Yesterday was a strange day in the market. We saw what appears to be a flight to quality - the selloff in equities led to significant gains in bonds. What's even stranger is that Gold rose the face of a rising dollar. Normally, a rising dollar is bad for commodities and precious metals such as Gold. GLD the ETF proxy for Gold gained from 112 to 114 despite the Dollar Spot Index Futures' massive gains from 81.3 to 82.7. This indicates an influx of money towards gold and gold funds. Also, notice in the chart below TLT the ETF proxy for longer term bonds broke above a descending trendline. This is a bullish indication for bonds indicating lower rates are here to stay for at least the short term. This is largely due in part to banks assisting the Fed in treasury purchases after the end of the treasury purchase program. This is largely needed to fuel the little bit of what's being called a housing recovery. Longer-term, the scenario for interest rates still looks bearish as the risk on higher longer term interest rates looms.

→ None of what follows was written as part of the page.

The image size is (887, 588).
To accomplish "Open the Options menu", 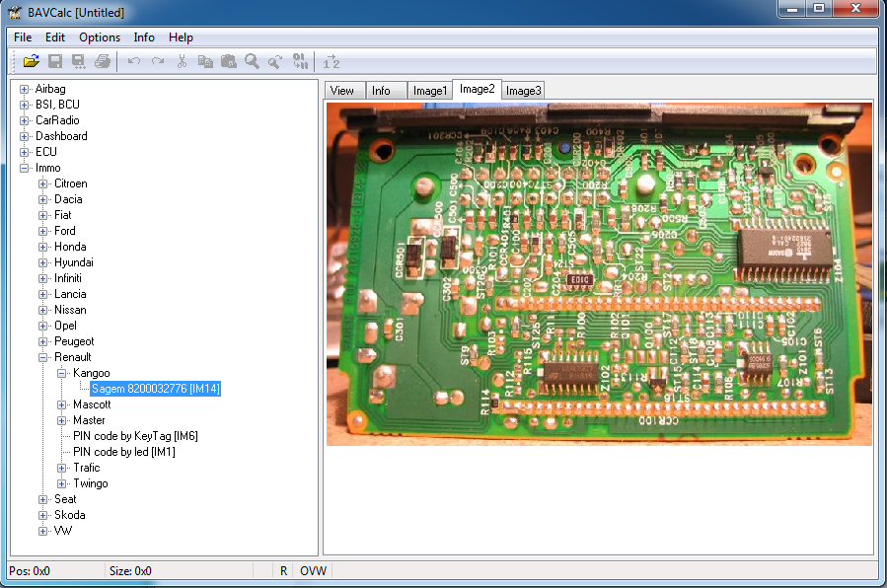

Here are the charts for GLD, TLT, and /DX aka Dollar Index Futures.
Volatility came back to the market on Tuesday as the VIX:Volatility Index also jumped above a bearish descending trendline. My initial reaction was that naturally news of a country going insolvent and needing a bailout would cause a bit of a panic - which would explain the flight to quality we saw into gold and bonds and ultimately the US Dollar amid a weakening Euro. However, Greece, Spain, & Portugal are relatively small issues for the US Markets, unless we're expected to be involved. The 60B that Greece is asking for is nothing compared to what was handed out to US Banks last year. My suspicions on this were confirmed as today the market rebounded slightly back into the green. Although we're not out of the woods yet, this recent pullback could have just been the signs of the market taking a breather. Note GS was green yesterday and today despite the selloff and all the negative press they have been getting. Below is the charts for VIX and S&P 500. Note on the SPX chart, there are similarities on the candles preceding declines, though none have managed to change the prevailing bullish trend. I've underlined the next major support and potential target of 1055 should the market fall under its current trendline support (middle of channel). The SPX would need to hold in the 1160-1170 area which coincides with the 50 Daily Moving Average (blue line) to keep the trend in tact.
I was stopped out of my SPX long position at 5 points of profit. Although I do believe until we hit the levels indicated above, I still believe the primary trend is in tact. Therefore, I reentered my position at 1180. As a matter of fact, I used the opportunity on yesterday's decline to add to my CIM and GLD positions as well. I entered GLD at 112.